In Reaper – Tale of a Pale Swordsman, death carries a huge sword capable of mowing down man and beast alike. He is truly an equal opportunities destroyer.
Reaper is an action role-playing game from Czech studio Hexage. It tells the story of a black-cloaked swordsman who may or may not be first cousin to ol’ Grimmy himself.
The Swordsman awakens on an island that’s being torn apart by a war between magic-slinging natives and resource-hungry tech-wielding Imperial invaders.
The Swordsman isn’t necessarily interested in choosing sides - he just wants to get paid for his work. But it’s hard to step into the middle of a war without getting swept along by one current or another.Forces at war
Reaper’s gameplay is broken up into several quests issued by the natives, the Imperials, and a few stragglers in between. The Swordsman travels between points on the sprawling world map. More often than not, when he reaches his destination he’s pulled into a battle.
Despite a few hiccups, Reaper’s battle system is rip-roaring fun. The Swordsman automatically chops at enemies with his sword as soon as he gets close enough. For every few scrapes he gets in he gains power, represented by a meter at the top of the screen (marked by skulls).
Every skull allows him to pull off one devastating special attack that can potentially take a chunk off the enemy’s health bar. These special attacks include an uppercut (swipe upwards on the screen), an earthquake (swipe downwards while in the air), and a somersault that turns the Swordsman into a whirling blade of death.Chop-chop
Enemies are plentiful in Reaper, and moving down the hordes is super-satisfying, though the fights do offer some groan-worthy moments.
Enemy projectiles fly so thick and fast that dodging sometimes becomes impossible. Foreground hazards also tend to blend in with the background, meaning your energy sometimes drains away for no obvious reason.
Moreover, Reaper is a pretty linear game.
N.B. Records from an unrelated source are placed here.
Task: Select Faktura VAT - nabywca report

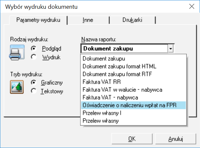Action: (111, 97)
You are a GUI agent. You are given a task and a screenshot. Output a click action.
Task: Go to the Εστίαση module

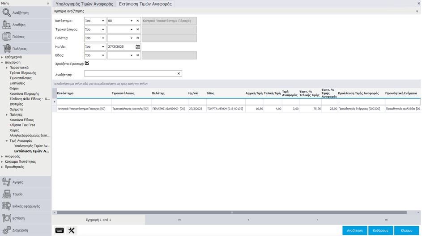(x=18, y=218)
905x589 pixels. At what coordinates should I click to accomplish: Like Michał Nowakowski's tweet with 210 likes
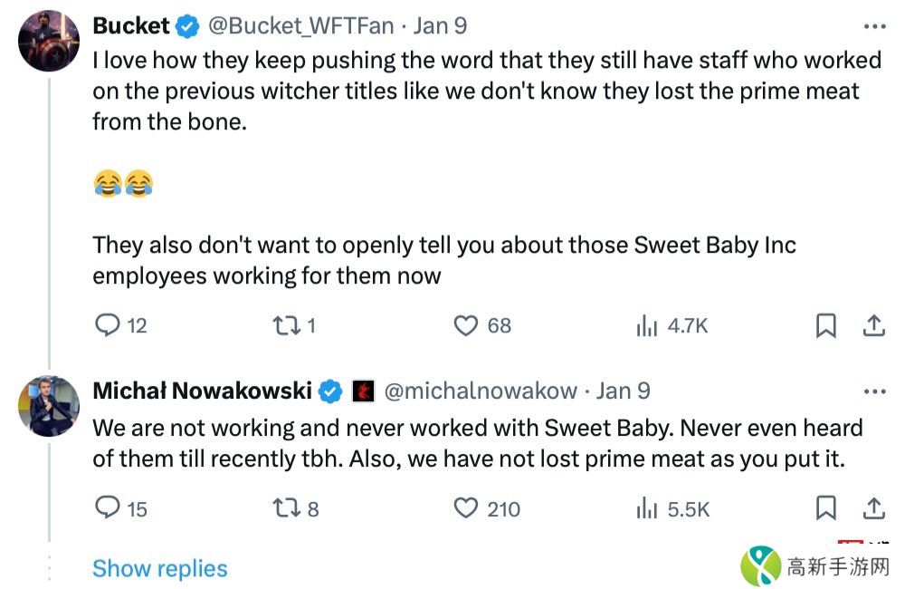point(465,508)
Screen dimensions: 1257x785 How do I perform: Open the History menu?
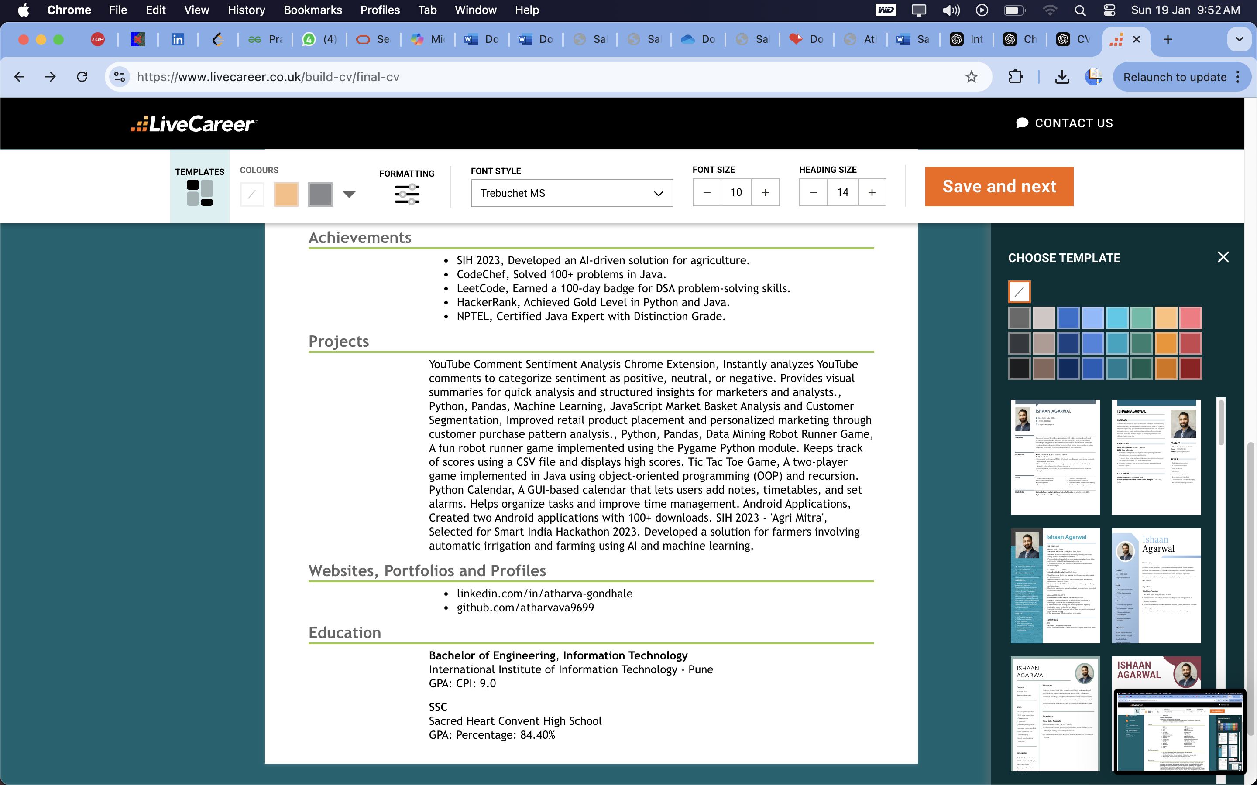246,10
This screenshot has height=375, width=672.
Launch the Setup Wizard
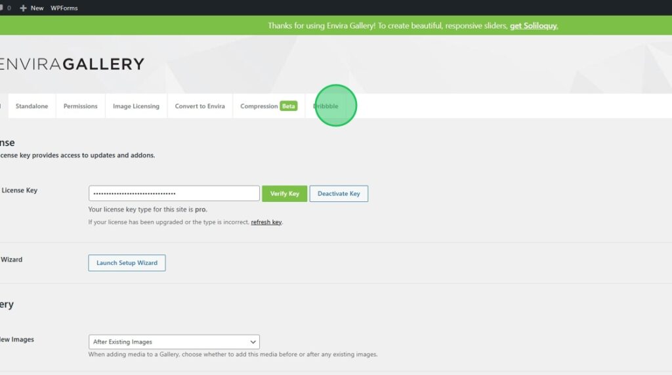click(127, 263)
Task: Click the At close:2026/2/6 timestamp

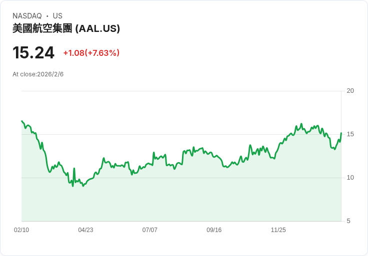Action: coord(38,74)

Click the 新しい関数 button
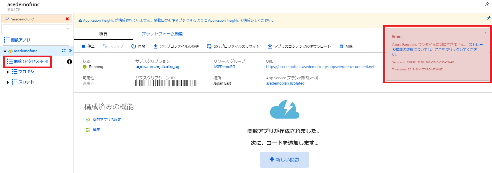(284, 160)
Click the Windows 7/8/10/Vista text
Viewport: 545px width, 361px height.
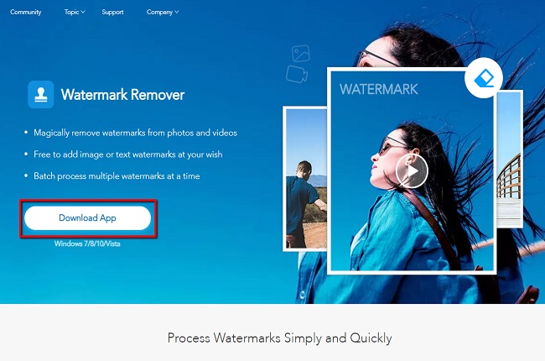click(87, 243)
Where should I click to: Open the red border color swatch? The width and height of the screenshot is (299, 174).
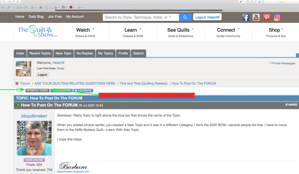click(x=71, y=7)
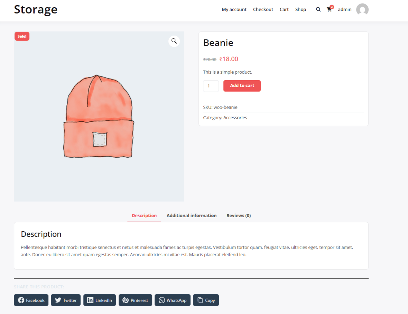The image size is (408, 314).
Task: Select the Description tab
Action: (144, 215)
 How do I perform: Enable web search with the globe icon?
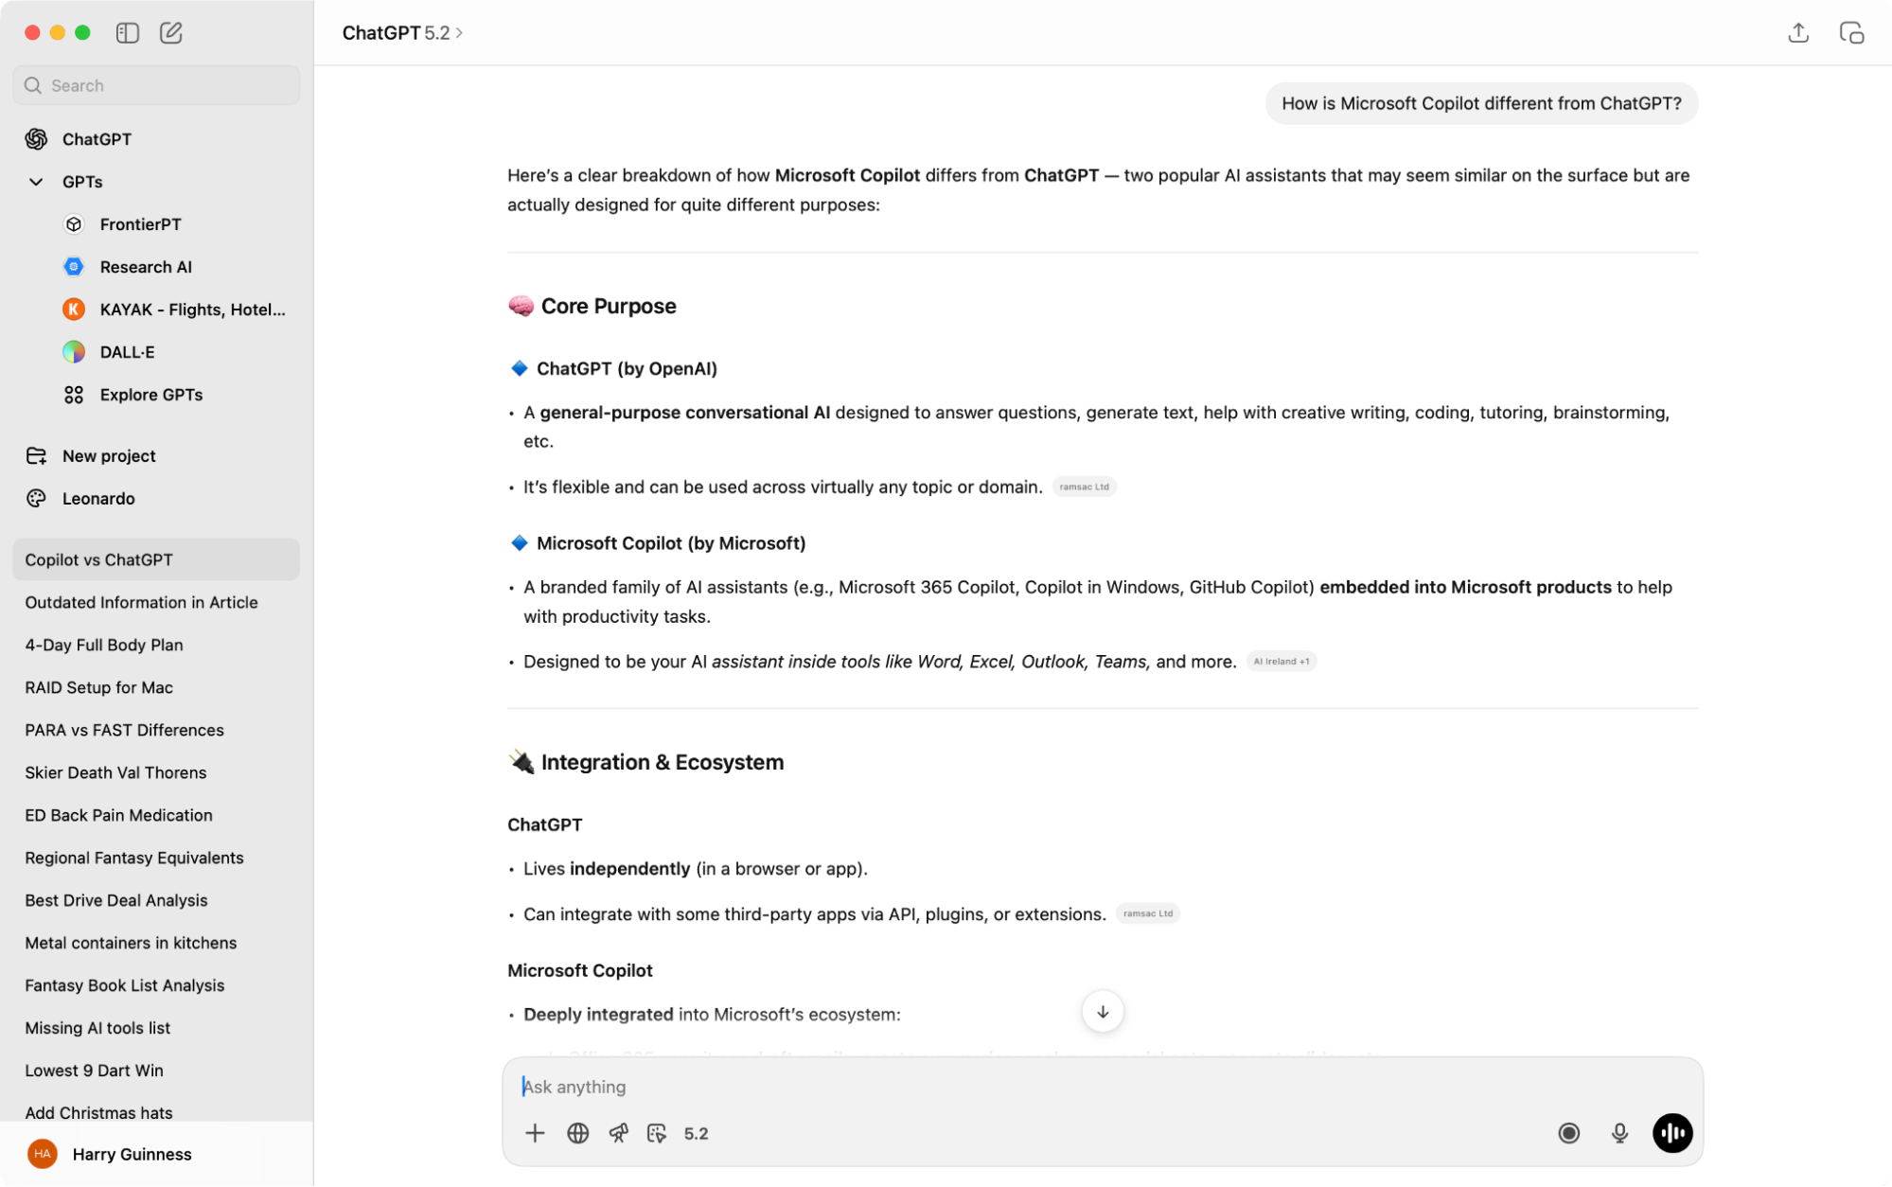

You’re pushed around from quest to quest without much say in the matter. Sure, when villagers ask you questions you can fire back a jerk response, but for the most part you’re committed to a straight path.
This locked-down method of travelling can become a problem when you fail a battle scenario and want to move on and/or train at easier levels.
Reaper would benefit from a bit more depth outside of its battles, but it’s unquestionably worth a download for the fights alone. They’re a great way to vent stress after a hard day.
Is it healthy to put on the Reaper’s mask and slay great waves of living beings just to relieve your own frustrations? Who knows - but it's fun.